== Segment start ==
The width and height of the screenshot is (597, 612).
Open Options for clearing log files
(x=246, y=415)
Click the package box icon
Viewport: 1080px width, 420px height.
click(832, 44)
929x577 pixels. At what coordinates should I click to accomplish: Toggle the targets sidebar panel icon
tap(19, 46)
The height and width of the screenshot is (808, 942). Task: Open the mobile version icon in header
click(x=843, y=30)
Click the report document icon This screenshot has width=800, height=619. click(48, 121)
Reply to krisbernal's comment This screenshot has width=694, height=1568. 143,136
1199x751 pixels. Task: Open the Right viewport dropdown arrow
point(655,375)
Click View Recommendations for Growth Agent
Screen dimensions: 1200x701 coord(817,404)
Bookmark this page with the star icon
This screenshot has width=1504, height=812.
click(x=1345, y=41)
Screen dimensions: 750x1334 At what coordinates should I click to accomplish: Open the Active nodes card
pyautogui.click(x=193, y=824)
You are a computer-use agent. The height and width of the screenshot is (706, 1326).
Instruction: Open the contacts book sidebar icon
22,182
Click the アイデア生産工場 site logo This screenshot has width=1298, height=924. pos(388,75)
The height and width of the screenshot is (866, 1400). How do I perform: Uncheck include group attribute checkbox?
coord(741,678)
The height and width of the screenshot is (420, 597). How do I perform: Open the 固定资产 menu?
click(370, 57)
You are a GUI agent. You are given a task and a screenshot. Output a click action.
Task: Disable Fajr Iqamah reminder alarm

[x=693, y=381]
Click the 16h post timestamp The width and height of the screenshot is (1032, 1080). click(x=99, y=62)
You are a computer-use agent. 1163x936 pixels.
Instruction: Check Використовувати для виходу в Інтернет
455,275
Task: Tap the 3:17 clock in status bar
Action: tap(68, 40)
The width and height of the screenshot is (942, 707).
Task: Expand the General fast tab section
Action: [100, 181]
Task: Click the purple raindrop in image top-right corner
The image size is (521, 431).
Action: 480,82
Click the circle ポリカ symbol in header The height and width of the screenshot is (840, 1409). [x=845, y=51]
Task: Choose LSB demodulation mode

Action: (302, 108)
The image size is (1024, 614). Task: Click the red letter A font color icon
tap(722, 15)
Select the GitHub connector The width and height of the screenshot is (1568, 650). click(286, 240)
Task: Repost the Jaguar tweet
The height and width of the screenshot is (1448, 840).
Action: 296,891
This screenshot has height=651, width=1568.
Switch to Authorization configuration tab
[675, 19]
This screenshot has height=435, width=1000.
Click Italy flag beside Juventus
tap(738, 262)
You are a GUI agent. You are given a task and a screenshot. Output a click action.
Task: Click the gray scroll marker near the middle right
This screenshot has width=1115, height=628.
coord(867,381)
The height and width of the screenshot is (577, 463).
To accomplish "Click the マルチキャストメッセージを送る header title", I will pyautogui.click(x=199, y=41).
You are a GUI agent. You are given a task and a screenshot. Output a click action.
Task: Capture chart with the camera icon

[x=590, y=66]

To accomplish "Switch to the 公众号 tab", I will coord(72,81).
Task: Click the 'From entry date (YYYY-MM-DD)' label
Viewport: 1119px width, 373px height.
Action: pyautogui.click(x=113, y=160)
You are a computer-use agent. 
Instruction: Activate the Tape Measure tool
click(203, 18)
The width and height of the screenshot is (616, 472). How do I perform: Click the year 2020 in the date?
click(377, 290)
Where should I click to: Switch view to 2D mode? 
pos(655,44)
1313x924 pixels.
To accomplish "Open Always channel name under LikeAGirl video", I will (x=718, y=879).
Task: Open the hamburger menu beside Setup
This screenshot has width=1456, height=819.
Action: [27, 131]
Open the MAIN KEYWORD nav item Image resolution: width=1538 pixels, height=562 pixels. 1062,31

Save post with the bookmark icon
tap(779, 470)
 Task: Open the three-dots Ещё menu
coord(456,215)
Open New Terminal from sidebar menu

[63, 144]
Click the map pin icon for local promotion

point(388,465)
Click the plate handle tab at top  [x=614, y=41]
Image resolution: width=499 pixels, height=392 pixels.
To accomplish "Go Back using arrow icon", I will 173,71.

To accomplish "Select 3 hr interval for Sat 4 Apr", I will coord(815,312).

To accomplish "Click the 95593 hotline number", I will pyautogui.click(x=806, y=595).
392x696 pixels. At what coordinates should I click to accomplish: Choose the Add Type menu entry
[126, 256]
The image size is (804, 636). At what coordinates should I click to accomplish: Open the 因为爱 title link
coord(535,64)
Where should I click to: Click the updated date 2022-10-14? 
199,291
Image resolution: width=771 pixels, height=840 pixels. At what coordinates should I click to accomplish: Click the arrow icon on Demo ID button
== Segment end ==
▶ [Task requirements]:
Find the word "computer" in the entries, and copy every line it shows up in.

▶ [Result of this exercise]:
You are a computer-use agent. The height and width of the screenshot is (706, 1326).
You are a computer-use agent. 1163x936 pixels.
You are a computer-use agent. 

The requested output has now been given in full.